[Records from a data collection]

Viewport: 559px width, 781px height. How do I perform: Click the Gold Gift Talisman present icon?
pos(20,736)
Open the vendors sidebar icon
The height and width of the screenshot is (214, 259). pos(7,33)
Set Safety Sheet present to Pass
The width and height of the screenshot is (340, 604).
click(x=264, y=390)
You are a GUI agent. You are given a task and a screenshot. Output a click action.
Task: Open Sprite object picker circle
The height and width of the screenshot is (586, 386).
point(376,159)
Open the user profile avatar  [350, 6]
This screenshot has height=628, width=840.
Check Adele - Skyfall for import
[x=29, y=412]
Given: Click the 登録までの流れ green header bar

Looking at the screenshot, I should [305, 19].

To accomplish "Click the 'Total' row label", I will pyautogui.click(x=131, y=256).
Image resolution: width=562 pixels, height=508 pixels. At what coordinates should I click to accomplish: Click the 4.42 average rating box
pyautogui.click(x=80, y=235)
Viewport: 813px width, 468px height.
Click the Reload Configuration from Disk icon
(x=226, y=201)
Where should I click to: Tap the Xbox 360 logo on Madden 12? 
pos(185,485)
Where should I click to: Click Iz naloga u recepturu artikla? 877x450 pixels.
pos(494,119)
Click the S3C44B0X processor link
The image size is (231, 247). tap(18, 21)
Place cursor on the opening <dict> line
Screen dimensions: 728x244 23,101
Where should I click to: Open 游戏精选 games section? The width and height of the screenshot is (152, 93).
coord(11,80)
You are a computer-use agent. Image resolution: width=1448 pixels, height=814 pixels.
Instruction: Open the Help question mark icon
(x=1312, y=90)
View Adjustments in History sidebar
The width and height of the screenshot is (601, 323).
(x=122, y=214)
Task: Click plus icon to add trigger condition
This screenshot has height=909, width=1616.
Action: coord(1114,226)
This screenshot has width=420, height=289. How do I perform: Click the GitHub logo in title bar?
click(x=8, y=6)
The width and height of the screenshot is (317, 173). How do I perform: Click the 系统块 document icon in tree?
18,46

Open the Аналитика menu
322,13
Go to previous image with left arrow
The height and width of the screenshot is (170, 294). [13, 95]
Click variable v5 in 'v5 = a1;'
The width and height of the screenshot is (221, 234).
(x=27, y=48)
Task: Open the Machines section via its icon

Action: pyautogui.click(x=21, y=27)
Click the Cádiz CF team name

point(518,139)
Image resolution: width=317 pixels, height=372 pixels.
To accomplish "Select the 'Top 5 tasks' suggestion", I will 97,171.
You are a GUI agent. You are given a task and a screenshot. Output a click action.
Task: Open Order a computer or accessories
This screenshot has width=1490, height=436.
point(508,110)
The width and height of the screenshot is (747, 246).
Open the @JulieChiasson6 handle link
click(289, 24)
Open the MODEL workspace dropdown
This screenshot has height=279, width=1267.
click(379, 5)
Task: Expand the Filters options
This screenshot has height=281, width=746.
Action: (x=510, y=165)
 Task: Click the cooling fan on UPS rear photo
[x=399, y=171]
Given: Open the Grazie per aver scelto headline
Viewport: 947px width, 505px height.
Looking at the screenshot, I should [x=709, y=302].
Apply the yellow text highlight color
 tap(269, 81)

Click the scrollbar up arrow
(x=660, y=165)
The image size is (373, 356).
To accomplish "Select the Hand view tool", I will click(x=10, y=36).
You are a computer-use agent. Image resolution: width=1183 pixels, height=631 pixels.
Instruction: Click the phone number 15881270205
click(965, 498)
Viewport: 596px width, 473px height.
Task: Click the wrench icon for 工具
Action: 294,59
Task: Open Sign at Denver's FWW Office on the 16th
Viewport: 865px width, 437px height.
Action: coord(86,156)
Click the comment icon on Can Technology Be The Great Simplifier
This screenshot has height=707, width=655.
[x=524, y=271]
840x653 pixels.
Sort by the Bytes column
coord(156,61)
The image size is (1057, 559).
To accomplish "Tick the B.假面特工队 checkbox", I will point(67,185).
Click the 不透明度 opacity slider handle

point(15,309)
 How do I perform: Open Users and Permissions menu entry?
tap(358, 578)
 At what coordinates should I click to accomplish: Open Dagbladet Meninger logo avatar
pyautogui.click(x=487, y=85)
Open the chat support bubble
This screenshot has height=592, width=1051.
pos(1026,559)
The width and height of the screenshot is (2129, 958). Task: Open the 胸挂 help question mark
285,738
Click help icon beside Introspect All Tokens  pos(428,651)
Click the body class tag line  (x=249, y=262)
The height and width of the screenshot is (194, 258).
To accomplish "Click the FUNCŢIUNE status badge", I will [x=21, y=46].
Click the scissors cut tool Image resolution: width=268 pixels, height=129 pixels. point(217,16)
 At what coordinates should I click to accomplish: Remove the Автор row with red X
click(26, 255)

* What to produce: Rewrite the lines as a JSON list of strings, one string per line and no blank lines, starting at the line that contains "This screenshot has height=628, width=840." and ending at the line that contains "will pyautogui.click(x=131, y=256).".

* Result of the task:
[
  "This screenshot has height=628, width=840.",
  "Check Adele - Skyfall for import",
  "[x=29, y=412]",
  "Given: Click the 登録までの流れ green header bar",
  "Looking at the screenshot, I should [305, 19].",
  "To accomplish \"Click the 'Total' row label\", I will pyautogui.click(x=131, y=256)."
]